Published Time: 08.06.2024 - 06:31:09 Modified Time: 08.06.2024 - 06:31:09

The Brat Pack got back together for one night only in New York City to support Andrew McCarthy at the Tribeca Film Festival.

Stars of iconic films of the 1980s like St. Elmo's Fire, The Breakfast Club, Sixteen Candles and About Last Night attended the world premiere of McCarthy's documentary BRATS, which debuted at the OKX Theater at Borough of Manhattan Community College in New York City on Friday, June 7, as part of the Tribeca Film Festival.

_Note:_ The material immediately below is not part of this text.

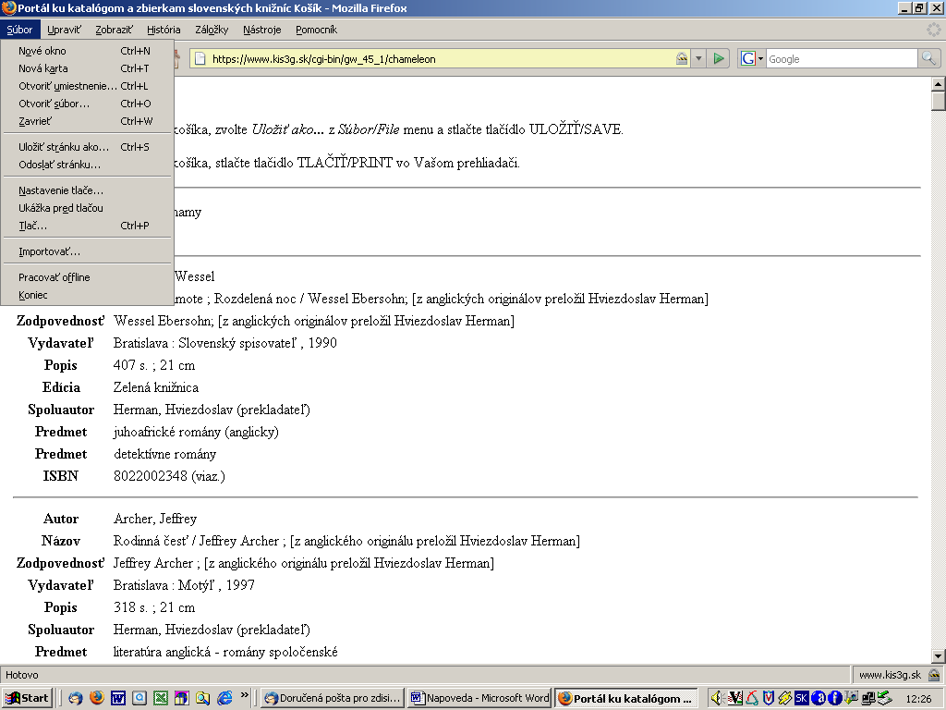Viewport: 946px width, 710px height.
Task: Click the green Go arrow button
Action: pyautogui.click(x=719, y=58)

Ally Sheedy, Demi Moore, Jon Cryerand Howie Deutch were just a few of the celebrities present to support McCarthy, 61, at the premiere of the film, which McCarthy wrote and directed about the golden age of the Brat Pack.

McCarthy, Sheedy, Moore and Cryer all smiled and posed together on the red carpet at the event.

The doc features McCarthy interviewing friends and former costars like Rob Lowe, Molly Ringwald, Emilio Estevez, Demi Moore and other celebrities who starred in hit '80s films that were so popular among a certain age group that a New York Magazine article dubbed them "The Brat Pack" in a June 1985 article.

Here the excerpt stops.